Academy for Women 2022 Dates
Sunday, June 5th - Saturday, June 11th
Sunday, June 12th - Saturday, June 18th
*Sunday, June 19th - Saturday, June 25th
*Special Topic: Game Development
Where is the Academy?
The Academy for Women is hosted by the Computer Science department at the University of Texas at Austin campus in the Gates-Dell Complex.
Who can attend?
The academy is open to female students going into 10th, 11th and 12th grades in Fall 2022.
What will we be doing?
Participants will be introduced to the world of computer science, including gaining experience in programming. Participants will work in groups to program patterns into simulated strands of lights and create a virtual lightshow that “dances” to music.
Do I have to have previous experience with programming?
This academy is suitable for young women with all experience levels, from those who have never programmed before to those who already have some experience.
Housing and Food
Students reside in one of the residential halls on campus. Students will stay two to a room based on age. Breakfast, lunch and dinner are provided for all participants. If you have food allergies, please note that on your waiver.
Campers are supervised at all times and camper to counselor ratios will be 1:10. Counselors stay in the residence halls with the campers.
Dr. Alison Norman is an Associate Professor of Instruction at The University of Texas at Austin in the Department of Computer Science. She received both her M.S. in computer science and her Ph.D. in computer science from this department. Since then, she has been fortunate enough to spend her days teaching systems to undergraduates and performing outreach to underserved communities. Her research interests lie in the intersection of supercomputing and program analysis with a special interest in static techniques to improve checkpointing. She is also interested in large-scale simulation.
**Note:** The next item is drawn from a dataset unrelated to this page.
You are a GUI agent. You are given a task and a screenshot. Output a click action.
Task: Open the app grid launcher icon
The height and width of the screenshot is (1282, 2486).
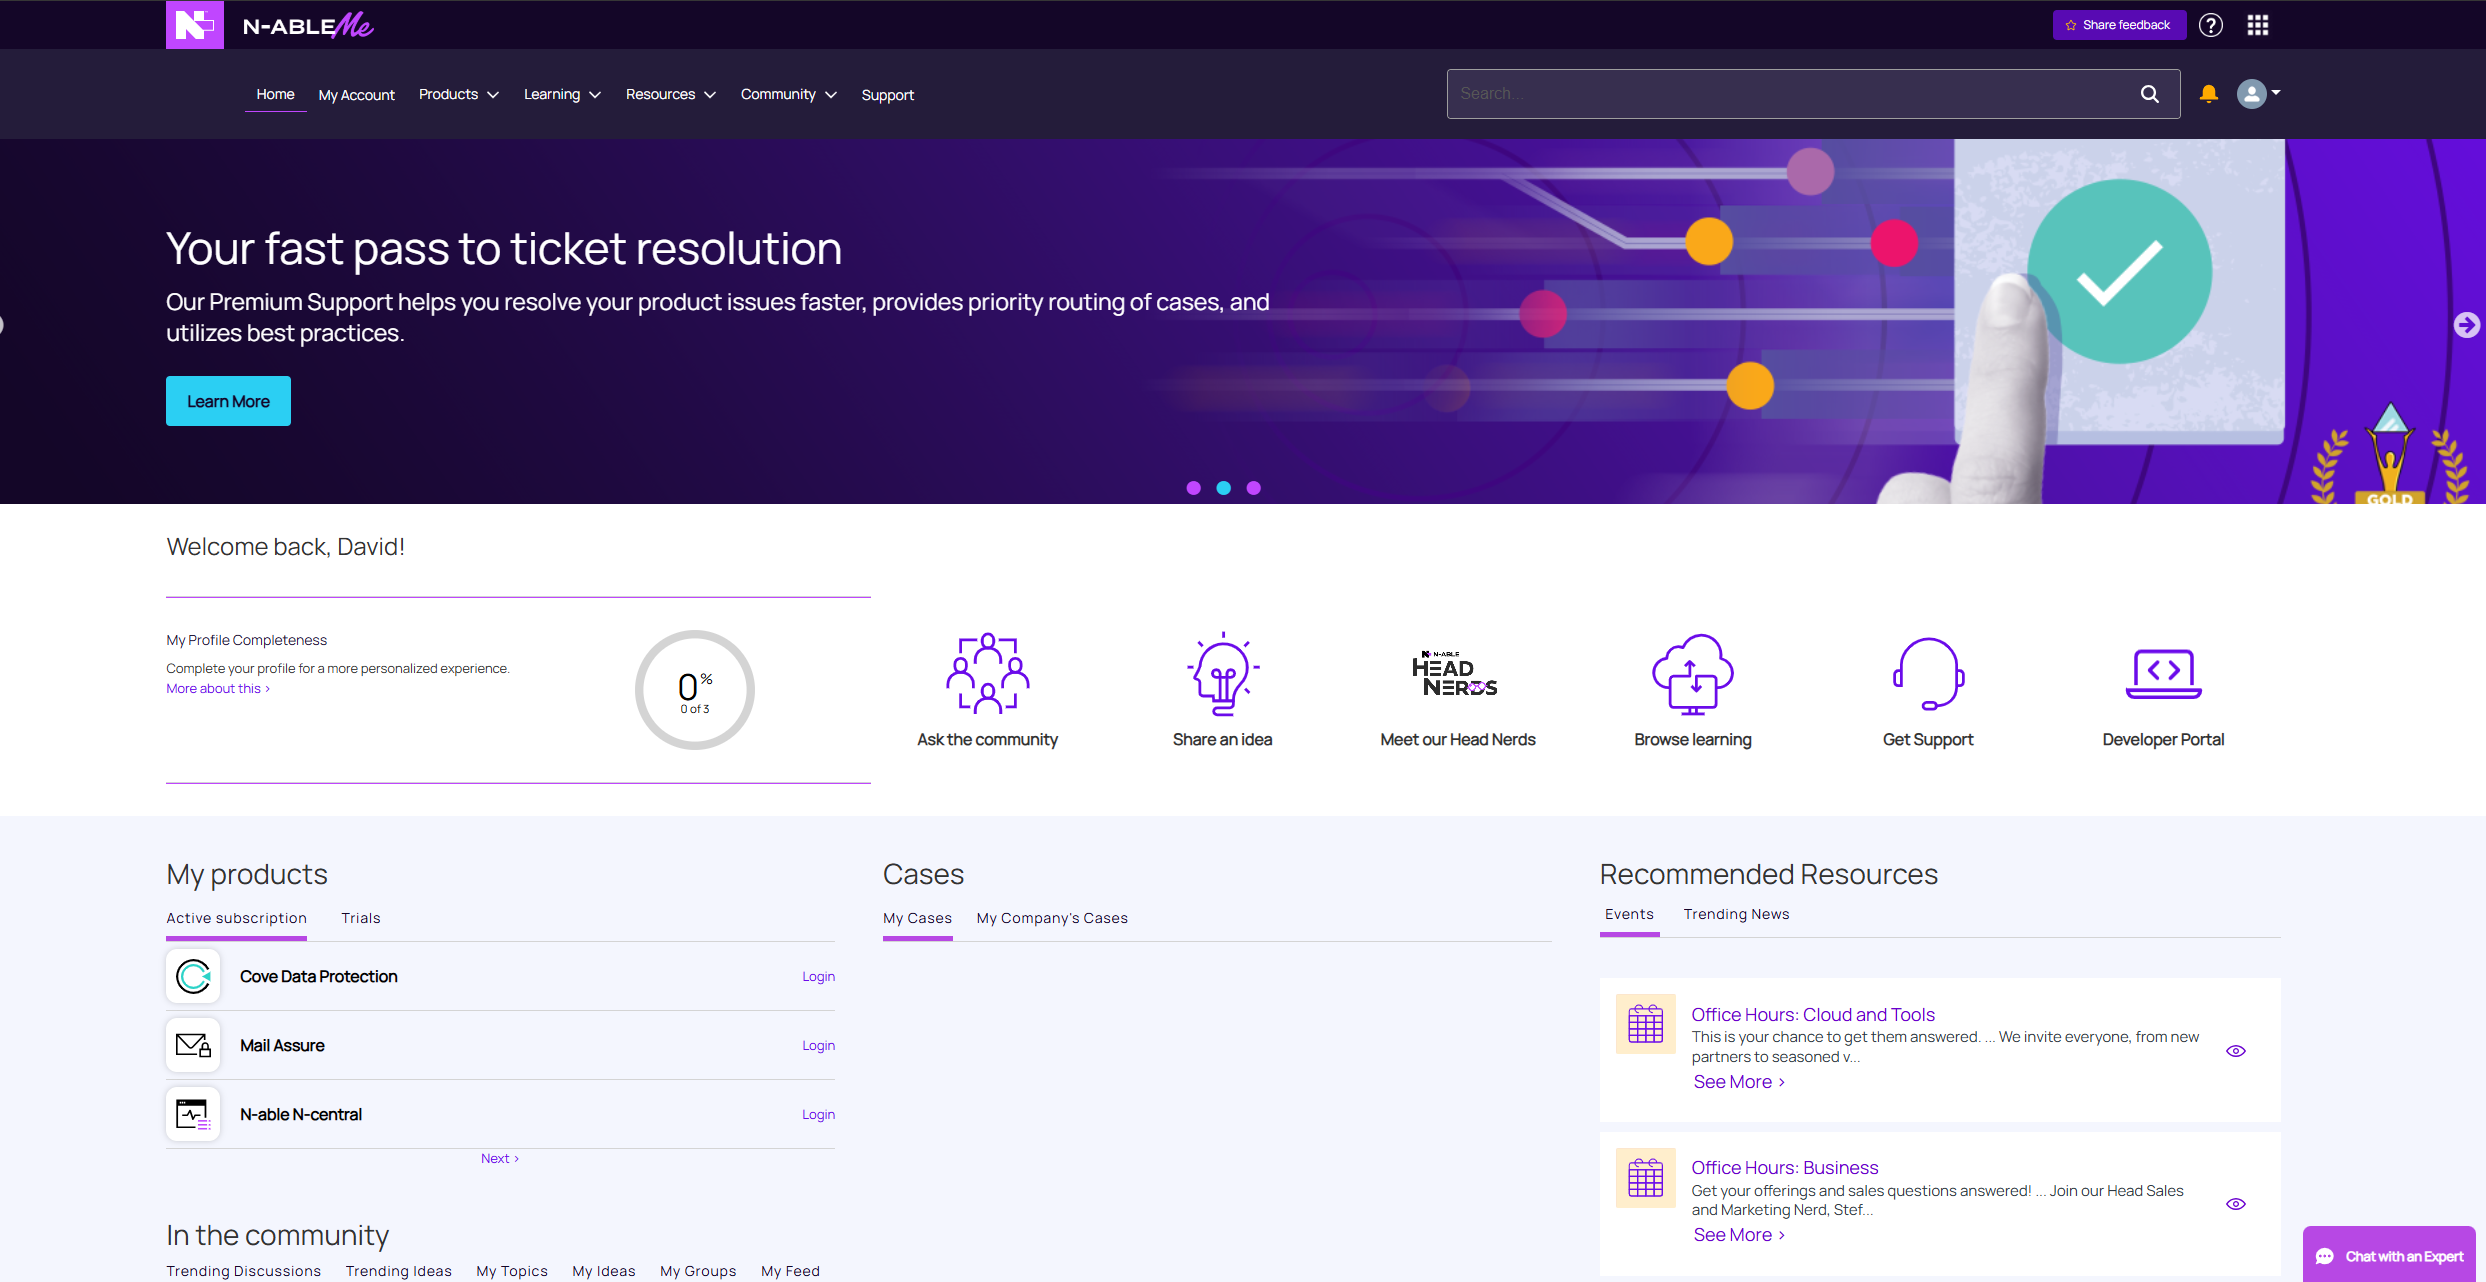pos(2257,25)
Angie Beasley is an Assistant Professor of Instruction in the Department of Computer Science at UT Austin, where she teaches data mining. Prior to teaching, Angie worked for 15 years as a software engineer on projects for the US Navy, including submarine sonar systems, periscope systems, unmanned underwater vehicles, radar systems, and radio and satellite communication systems. Angie received her M.S. in computer science with a concentration in machine learning from The George Washington University and her B.S. in computer science from The University of Texas at Austin.
Dr. Sarah Abraham is an Assistant Professor of Instruction in the Department of Computer Science. She is a member of the Real-time Graphics and Parallel Systems group, with interests in non-photorealistic rendering, simulation-based tools for artists, and video game mechanics that foster cooperation and empathy. Dr. Abraham received her M.S. and Ph.D. from the University of Texas at Austin, and her B.A. From Wellesley College.
Academy Directors Tiffany Buckley and Michaela Cicero have worked for the Department of Computer Science on summer academies, admissions, enrollment, student organizations and diversity initiatives.
You must be a female high school student entering your sophomore, junior or senior year in Fall 2022.
Applications are closed at this time and will open on January 31st.
The Academy for Women and Academy for All are application-based programs. Our sign-up system, CircuiTree, is based on a registration model. What this means for you is that you will be placed on a wait list while applications are being accepted between January 31st and March 20th. After March 20th, we will review all applications and make selections. You will be notified of your selection status in April.
Use the link provided and you will open a page in CircuiTree. When you select your program, you will land on a page that asks:
Who are you registering?
- Register myself: You must be 18 years or older to register yourself.
- Register my children: You need to create a parent and a child account that links together.
Application materials include:
- Contact information
- Unofficial transcript
- Short essay
You do not have to complete the entire application in one session, you can come back to it at a later time!
Sophomore UTCS 2017
The Academy for Women was my first real experience with CS outside of high school, and being in such a supportive environment with other girls from so many different backgrounds really made me believe I could succeed in the field and solidified my decision to pursue computer science. Creating a project with a team of other girls gave me the opportunity to understand that CS is a challenging but rewarding field. I also really enjoyed my visit to VMware, a software company in Austin, because it was the first time I was exposed to a working environment, and I was able to picture myself in a similar setting a few years down the road.
Junior UTCS 2017
The Academy for Women is an amazing experience for high school girls interested in studying CS. As a former participant and later a Residential Assistant, I’ve been able to witness the transformative experience twice over. It’s amazing to see the ways that participants grow in confidence over the week, working together in teams to program and develop a project of their own. Girls have the ability to learn about the various facets of CS, learning from expert researchers and industry professionals. I can say confidently that Academy for Women contributed to my decision to major in Computer Science and attend UT, and I am thankful to have participated in/worked with such a wonderful program.
Freshman UTCS 2017
Before attending the Academy for Women, I knew I was interested in coding but was unaware of the applications of computer science as a career. In just one week, the academy exposed me to a multitude of career options involving CS including architecture, the CIA and game design. Being introduced to all these focuses got me thinking about my future occupation, and motivated me to do research in topics I found especially interesting like computational neuroscience. Learning about the variety of specialties within CS made me want to go into research and proved to be the most impactful part of the Academy for Women.